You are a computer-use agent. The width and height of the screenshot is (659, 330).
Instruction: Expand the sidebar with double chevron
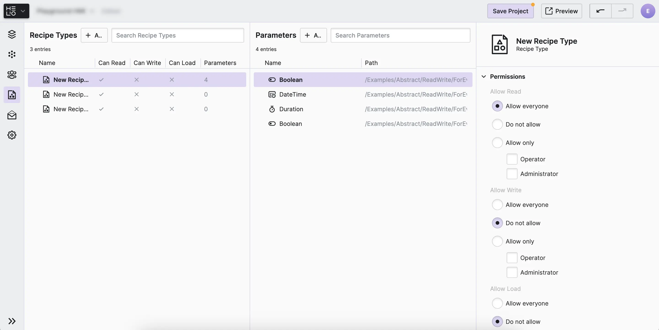click(x=12, y=321)
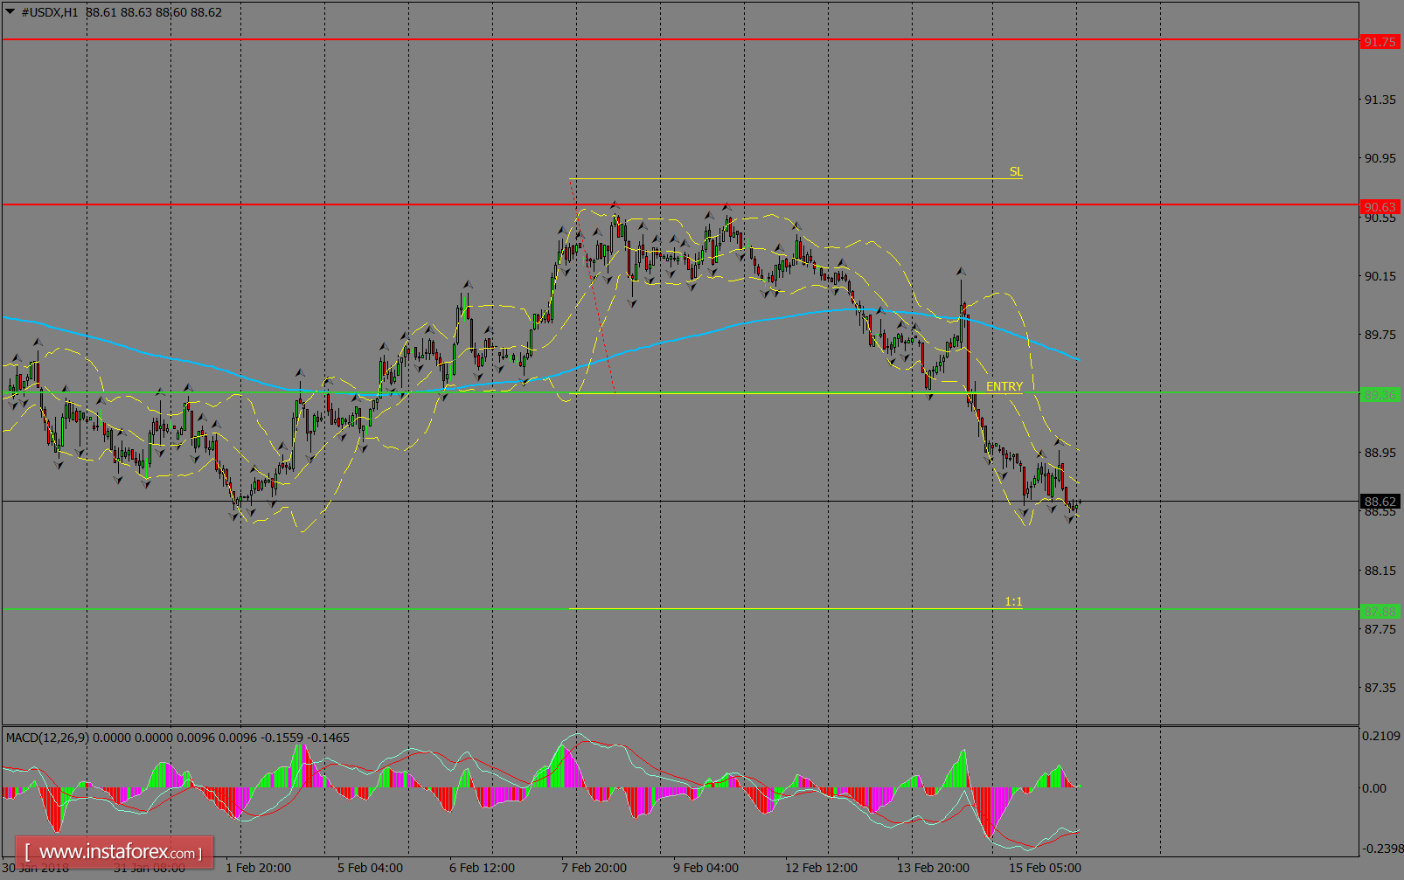Click the green 89.36 entry price tag
This screenshot has width=1404, height=880.
tap(1381, 393)
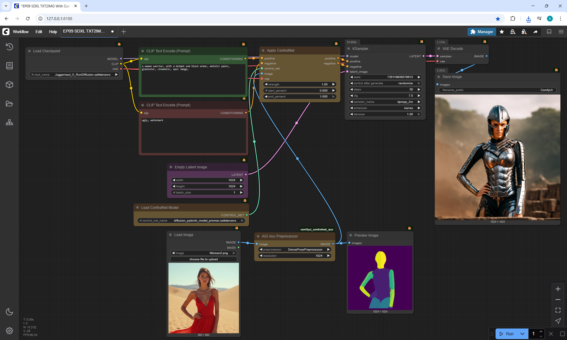Open the settings gear icon
This screenshot has width=567, height=340.
point(9,331)
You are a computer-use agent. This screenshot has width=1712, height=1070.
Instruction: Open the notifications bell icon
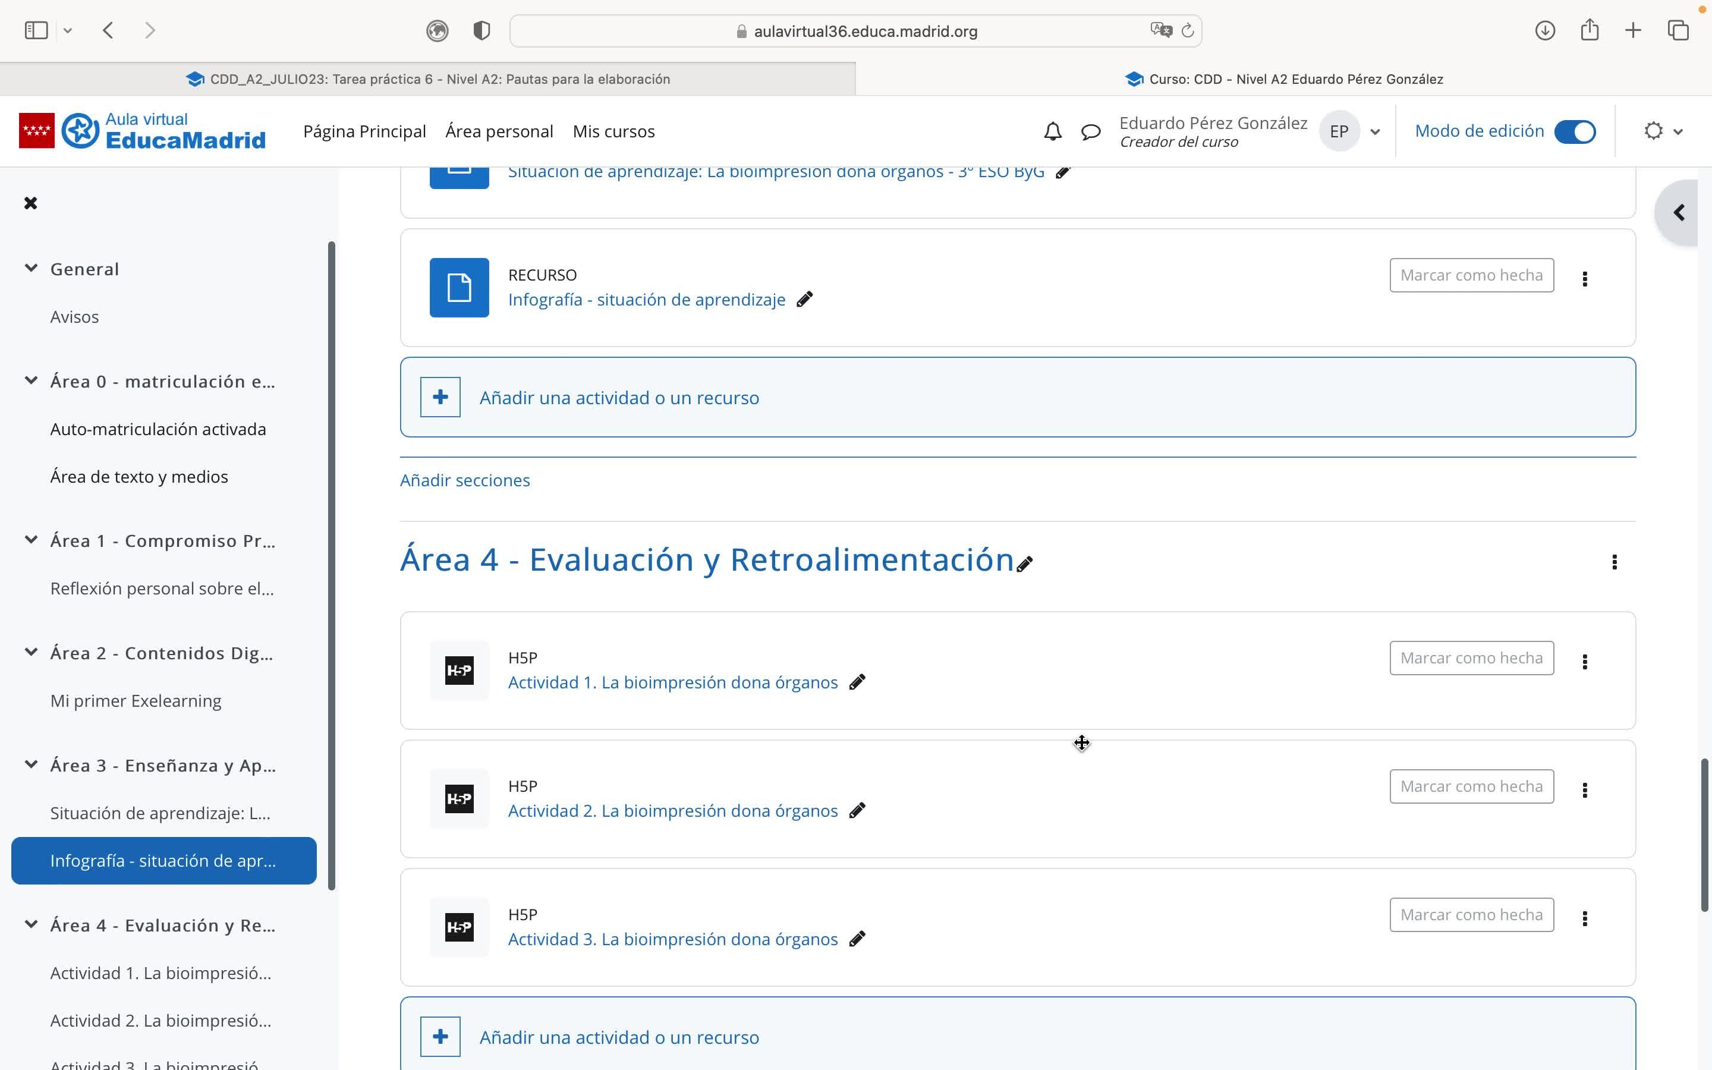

##########

AIM OF THE TASK →
Set down only the lines running from the line with "Instruction: Expand the" to the end of the entries, inclusive; omit every picture.

WORKED SOLUTION →
Instruction: Expand the sidebar with double chevron
click(x=12, y=321)
Click the green 89.36 entry price tag
This screenshot has width=1404, height=880.
tap(1381, 393)
Open the settings gear icon
This screenshot has width=567, height=340.
point(9,331)
You are a computer-use agent. This screenshot has width=1712, height=1070.
Instruction: Open the notifications bell icon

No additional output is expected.